TASK TO CARRY OUT:
Here are the records. Write out exactly the lines between the one holding "340x232 pixels." and the one holding "Given: Click the hamburger", inclusive.

───── INFORMATION SHOWN ─────

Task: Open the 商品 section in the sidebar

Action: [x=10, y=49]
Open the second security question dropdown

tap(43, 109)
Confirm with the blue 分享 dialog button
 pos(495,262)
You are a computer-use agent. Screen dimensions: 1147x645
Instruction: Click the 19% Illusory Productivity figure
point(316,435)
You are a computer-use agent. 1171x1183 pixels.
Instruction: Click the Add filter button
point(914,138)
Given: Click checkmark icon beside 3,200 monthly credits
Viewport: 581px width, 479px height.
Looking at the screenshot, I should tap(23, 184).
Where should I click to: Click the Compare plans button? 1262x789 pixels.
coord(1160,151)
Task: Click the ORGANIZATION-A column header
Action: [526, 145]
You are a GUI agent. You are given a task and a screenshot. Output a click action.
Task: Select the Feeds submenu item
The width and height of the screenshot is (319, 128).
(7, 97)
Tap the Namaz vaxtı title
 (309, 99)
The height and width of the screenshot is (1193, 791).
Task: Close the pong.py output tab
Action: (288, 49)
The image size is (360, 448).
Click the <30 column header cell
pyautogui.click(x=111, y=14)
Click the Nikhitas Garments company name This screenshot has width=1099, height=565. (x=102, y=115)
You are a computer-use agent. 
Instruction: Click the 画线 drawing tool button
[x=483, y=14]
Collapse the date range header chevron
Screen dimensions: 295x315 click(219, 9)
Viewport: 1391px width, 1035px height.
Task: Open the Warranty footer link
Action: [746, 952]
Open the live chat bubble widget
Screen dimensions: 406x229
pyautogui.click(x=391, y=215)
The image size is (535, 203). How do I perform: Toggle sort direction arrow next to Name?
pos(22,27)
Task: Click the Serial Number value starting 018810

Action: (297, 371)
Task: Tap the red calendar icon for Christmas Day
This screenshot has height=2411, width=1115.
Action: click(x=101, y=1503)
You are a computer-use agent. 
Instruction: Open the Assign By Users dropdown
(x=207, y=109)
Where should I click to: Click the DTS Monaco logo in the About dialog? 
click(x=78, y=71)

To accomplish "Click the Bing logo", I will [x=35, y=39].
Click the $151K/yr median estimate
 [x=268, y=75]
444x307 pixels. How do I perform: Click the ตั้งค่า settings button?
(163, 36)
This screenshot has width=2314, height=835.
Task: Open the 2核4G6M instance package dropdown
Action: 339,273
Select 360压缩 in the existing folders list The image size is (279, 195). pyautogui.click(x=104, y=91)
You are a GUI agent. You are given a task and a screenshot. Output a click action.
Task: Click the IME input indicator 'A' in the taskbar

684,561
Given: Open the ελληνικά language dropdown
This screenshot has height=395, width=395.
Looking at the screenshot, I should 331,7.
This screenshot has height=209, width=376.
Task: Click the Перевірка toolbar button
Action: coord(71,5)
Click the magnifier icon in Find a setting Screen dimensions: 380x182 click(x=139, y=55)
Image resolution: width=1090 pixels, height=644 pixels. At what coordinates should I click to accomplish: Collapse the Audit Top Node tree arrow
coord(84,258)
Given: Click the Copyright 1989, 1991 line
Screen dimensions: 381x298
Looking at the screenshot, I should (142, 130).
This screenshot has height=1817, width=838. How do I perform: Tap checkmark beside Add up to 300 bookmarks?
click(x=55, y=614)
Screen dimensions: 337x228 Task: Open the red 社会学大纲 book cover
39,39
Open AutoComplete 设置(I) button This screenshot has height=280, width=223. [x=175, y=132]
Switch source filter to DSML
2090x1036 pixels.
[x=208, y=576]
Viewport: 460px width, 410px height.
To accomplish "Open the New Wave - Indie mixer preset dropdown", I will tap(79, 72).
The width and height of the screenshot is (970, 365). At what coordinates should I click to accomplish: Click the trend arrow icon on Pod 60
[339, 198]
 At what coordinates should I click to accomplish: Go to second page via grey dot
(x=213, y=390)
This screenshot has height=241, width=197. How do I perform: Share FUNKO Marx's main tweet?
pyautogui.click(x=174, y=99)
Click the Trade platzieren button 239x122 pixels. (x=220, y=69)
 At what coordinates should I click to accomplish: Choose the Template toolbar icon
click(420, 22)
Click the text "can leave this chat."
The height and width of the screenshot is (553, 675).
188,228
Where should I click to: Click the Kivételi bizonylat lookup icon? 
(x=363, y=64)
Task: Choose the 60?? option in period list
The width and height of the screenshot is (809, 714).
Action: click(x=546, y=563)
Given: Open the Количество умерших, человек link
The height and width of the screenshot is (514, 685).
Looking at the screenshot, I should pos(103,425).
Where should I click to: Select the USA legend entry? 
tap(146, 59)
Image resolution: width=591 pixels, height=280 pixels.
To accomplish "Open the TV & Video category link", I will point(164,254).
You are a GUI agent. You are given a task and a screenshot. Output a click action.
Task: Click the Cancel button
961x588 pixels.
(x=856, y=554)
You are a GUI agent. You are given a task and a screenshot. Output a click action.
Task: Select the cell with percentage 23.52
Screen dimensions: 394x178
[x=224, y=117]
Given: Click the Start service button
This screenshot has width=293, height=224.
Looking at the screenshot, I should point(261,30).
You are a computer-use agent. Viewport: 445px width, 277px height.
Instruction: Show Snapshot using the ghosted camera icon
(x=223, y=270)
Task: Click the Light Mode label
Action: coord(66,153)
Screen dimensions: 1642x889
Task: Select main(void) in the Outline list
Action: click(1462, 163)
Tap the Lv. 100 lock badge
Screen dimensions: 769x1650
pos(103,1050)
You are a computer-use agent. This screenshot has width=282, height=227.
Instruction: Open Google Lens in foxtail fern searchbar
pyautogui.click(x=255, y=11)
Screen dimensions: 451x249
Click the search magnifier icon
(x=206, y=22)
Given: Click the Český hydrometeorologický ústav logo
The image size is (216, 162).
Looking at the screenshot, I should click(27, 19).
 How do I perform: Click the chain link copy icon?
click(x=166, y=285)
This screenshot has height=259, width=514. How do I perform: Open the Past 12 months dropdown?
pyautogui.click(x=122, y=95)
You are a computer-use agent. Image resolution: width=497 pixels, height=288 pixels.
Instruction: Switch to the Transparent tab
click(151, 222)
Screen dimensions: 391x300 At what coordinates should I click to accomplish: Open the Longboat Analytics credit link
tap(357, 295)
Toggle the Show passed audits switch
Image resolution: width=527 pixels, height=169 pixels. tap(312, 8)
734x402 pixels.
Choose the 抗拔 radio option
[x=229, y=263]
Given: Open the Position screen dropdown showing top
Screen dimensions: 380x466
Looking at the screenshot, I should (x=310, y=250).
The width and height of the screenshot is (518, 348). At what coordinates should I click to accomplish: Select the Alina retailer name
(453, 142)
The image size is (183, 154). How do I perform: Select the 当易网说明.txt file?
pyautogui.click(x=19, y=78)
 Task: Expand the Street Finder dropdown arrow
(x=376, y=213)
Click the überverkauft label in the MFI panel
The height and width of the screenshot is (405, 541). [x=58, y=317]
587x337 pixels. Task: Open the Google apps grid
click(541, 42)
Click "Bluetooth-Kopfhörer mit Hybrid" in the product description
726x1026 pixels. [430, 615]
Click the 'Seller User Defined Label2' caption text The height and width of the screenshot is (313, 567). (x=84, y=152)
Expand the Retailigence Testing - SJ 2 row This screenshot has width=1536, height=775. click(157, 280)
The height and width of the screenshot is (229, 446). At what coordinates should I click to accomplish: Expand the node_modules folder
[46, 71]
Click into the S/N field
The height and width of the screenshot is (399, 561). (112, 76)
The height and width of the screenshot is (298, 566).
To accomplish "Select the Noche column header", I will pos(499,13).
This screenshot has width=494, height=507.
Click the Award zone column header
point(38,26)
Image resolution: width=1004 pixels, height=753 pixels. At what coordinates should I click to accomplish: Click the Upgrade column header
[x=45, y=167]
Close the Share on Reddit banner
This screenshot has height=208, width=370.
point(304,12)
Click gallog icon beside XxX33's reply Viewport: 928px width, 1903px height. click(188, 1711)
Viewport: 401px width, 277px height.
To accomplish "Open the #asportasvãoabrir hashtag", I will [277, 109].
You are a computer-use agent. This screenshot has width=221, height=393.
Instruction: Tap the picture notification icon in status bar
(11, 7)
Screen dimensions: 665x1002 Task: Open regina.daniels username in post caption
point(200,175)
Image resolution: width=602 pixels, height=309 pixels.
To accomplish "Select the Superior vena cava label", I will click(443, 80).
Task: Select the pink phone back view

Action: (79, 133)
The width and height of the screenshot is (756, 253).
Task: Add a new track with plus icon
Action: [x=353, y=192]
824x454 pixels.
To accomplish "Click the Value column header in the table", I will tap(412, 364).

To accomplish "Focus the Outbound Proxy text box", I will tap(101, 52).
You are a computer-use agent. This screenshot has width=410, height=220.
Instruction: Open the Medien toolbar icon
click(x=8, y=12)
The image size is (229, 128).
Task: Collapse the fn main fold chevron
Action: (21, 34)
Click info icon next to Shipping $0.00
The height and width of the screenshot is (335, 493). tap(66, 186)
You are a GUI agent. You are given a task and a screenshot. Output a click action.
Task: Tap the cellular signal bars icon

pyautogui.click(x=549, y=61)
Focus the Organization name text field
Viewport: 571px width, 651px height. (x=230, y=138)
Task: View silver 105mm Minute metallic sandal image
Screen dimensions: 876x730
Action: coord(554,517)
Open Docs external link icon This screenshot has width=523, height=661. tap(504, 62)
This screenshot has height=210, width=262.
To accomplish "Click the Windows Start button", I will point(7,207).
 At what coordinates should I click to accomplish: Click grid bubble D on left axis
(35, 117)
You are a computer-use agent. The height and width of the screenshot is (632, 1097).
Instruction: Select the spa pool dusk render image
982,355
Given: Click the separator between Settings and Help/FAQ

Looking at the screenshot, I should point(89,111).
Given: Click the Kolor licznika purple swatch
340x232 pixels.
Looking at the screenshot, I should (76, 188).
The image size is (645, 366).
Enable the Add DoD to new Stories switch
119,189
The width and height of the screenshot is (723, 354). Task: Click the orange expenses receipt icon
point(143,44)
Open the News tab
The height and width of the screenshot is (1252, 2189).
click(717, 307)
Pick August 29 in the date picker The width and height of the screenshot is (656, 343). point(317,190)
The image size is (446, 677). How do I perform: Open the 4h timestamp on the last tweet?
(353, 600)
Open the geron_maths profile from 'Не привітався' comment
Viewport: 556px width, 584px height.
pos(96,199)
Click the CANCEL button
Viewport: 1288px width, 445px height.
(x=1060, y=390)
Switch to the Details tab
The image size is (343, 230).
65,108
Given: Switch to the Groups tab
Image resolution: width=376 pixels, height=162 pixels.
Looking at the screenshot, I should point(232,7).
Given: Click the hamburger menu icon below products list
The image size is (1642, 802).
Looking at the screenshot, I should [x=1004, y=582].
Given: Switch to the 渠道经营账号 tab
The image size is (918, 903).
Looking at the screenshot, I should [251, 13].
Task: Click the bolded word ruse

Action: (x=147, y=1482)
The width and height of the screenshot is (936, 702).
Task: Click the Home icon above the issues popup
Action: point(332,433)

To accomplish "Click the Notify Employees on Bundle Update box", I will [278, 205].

─────

RESPONSE BELOW:
340x232 pixels.
Looking at the screenshot, I should (76, 188).
The image size is (645, 366).
Enable the Add DoD to new Stories switch
119,189
The width and height of the screenshot is (723, 354). Task: Click the orange expenses receipt icon
point(143,44)
Open the News tab
The height and width of the screenshot is (1252, 2189).
click(717, 307)
Pick August 29 in the date picker The width and height of the screenshot is (656, 343). point(317,190)
The image size is (446, 677). How do I perform: Open the 4h timestamp on the last tweet?
(353, 600)
Open the geron_maths profile from 'Не привітався' comment
Viewport: 556px width, 584px height.
pos(96,199)
Click the CANCEL button
Viewport: 1288px width, 445px height.
(x=1060, y=390)
Switch to the Details tab
The image size is (343, 230).
65,108
Given: Switch to the Groups tab
Image resolution: width=376 pixels, height=162 pixels.
Looking at the screenshot, I should point(232,7).
Given: Click the hamburger menu icon below products list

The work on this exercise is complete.